Sentinel-3A
- Vector drawing of the Sentinel-3
- Mission type: Earth observation
- Operator: ESA · EUMETSAT
- COSPAR ID: 2016-011A
- SATCAT no.: 41335
- Website: Sentinel-3 (ESA)
- Mission duration: Planned: 7 years Elapsed: 10 years, 2 months, 27 days

Spacecraft properties
- Spacecraft type: Sentinel-3
- Bus: Prima
- Manufacturer: Thales Alenia Space
- Launch mass: 1,250 kg (2,760 lb)
- Dry mass: 1,150 kg (2,540 lb)
- Dimensions: 3.9 × 2.2 × 2.2 m (12.8 × 7.2 × 7.2 ft)
- Power: 2,300 watts

Start of mission
- Launch date: 16 February 2016, 17:57 UTC
- Rocket: Rokot/Briz-KM
- Launch site: Plesetsk Cosmodrome, Site 133
- Contractor: Eurockot Launch Services

Orbital parameters
- Reference system: Geocentric
- Regime: Sun-synchronous
- Semi-major axis: 7,182.47 km (4,462.98 mi)
- Eccentricity: 0.000309
- Perigee altitude: 802.12 km (498.41 mi)
- Apogee altitude: 806.56 km (501.17 mi)
- Inclination: 98.62°
- Period: 100.97 min
- RAAN: 117.18°
- Argument of perigee: 86.80°
- Mean motion: 14.26 rev/day
- Repeat interval: 27 days
- Epoch: 17 February 2016, 18:53:04 UTC

Transponders
- Band: S band (TT&C support) X band (science data)
- Bandwidth: S band: 64 kbit/s uplink, 1 Mbit/s downlink X band: 2 × 280 Mbit/s
- OLCI: Ocean and Land Colour Instrument
- SLSTR: Sea and Land Surface Temperature Radiometer
- SRAL: Synthetic Aperture Radar Altimeter
- MWR: Microwave Radiometer
- DORIS: Doppler Orbitography and Radiopositioning Integrated by Satellite
- LRR: Laser Retro-Reflector
- GNSS: Global Navigation Satellite System

= Sentinel-3A =

ESA Earth observation satellite

Sentinel-3A is a European Earth observation satellite dedicated to oceanography which launched on 16 February 2016. It was built as a part of the Copernicus Programme, and is the first of four planned Sentinel-3 satellites.
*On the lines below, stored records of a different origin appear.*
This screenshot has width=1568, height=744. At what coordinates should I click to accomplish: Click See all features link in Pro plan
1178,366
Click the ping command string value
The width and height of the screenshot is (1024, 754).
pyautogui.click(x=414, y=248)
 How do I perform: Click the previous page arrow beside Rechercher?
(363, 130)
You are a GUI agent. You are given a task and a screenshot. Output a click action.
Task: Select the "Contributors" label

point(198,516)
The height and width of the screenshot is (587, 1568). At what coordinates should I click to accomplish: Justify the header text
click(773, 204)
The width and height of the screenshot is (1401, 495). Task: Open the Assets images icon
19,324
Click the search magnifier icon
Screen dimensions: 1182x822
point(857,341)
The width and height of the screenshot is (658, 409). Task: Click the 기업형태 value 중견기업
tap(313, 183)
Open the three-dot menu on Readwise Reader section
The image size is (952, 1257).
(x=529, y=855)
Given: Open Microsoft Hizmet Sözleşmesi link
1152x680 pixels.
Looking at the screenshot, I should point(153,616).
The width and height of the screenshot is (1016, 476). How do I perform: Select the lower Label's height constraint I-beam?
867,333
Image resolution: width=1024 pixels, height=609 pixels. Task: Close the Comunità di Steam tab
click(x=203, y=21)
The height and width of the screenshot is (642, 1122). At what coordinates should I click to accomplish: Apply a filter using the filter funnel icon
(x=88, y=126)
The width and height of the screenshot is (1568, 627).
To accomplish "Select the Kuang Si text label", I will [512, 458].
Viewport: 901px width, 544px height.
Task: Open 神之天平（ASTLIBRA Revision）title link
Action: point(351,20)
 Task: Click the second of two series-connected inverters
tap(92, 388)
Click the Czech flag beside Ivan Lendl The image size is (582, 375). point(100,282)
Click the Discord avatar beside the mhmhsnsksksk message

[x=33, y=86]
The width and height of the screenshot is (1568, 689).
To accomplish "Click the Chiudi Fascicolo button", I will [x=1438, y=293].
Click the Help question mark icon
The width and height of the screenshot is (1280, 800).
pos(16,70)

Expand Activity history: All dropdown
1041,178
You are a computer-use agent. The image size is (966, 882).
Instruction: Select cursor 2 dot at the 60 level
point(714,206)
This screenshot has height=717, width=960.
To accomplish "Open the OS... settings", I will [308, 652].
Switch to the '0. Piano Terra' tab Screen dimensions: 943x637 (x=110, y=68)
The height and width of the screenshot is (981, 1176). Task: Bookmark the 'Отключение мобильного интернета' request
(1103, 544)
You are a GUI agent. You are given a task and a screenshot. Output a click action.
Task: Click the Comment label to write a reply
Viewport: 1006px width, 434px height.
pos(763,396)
Its sister satellite, Sentinel-3B, launched on 25 April 2018. After completing initial commissioning, each satellite was handed over to EUMETSAT for the routine operations phase of the mission. Two recurrent satellites—Sentinel-3C and Sentinel-3D—will follow in approximately 2026 and 2028 respectively to ensure continuity of the Sentinel-3 mission.

==Mission history==
In October 2015, the Sentinel-3A launch was planned for December 2015, but delays in transportation from Cannes to the Plesetsk Cosmodrome postponed the launch to January 2016. The spacecraft arrived at Talagi Airport aboard an Antonov An-124 on 28 November. By 17 December, Sentinel-3A completed pre-launch testing and was placed into storage for the Christmas break, lasting until 11 January 2016. After the break, launch was scheduled for 4 February, but while the spacecraft was being fuelled for launch, Khrunichev Space Center in Moscow determined that the launch pad needed to be recertified, resulting in a further delay. Launch was eventually rescheduled for 16 February.

===Launch===
Sentinel-3A was successfully launched on 16 February 2016 at 17:57 UTC from the Plesetsk Cosmodrome aboard a Rokot launch vehicle. The Briz-KM upper stage fired twice to insert the spacecraft into its intended 815 km orbit, first at 5 minutes and then at 75 minutes after launch. Spacecraft separation occurred at 79 minutes after launch, and ground controllers received the first communication from the vehicle at 92 minutes.

===Operations===
The first instrument switched on was OLCI. It made its first picture on 29 February 2016, capturing Svalbard island along with a part of the arctic ice pack near solar terminator.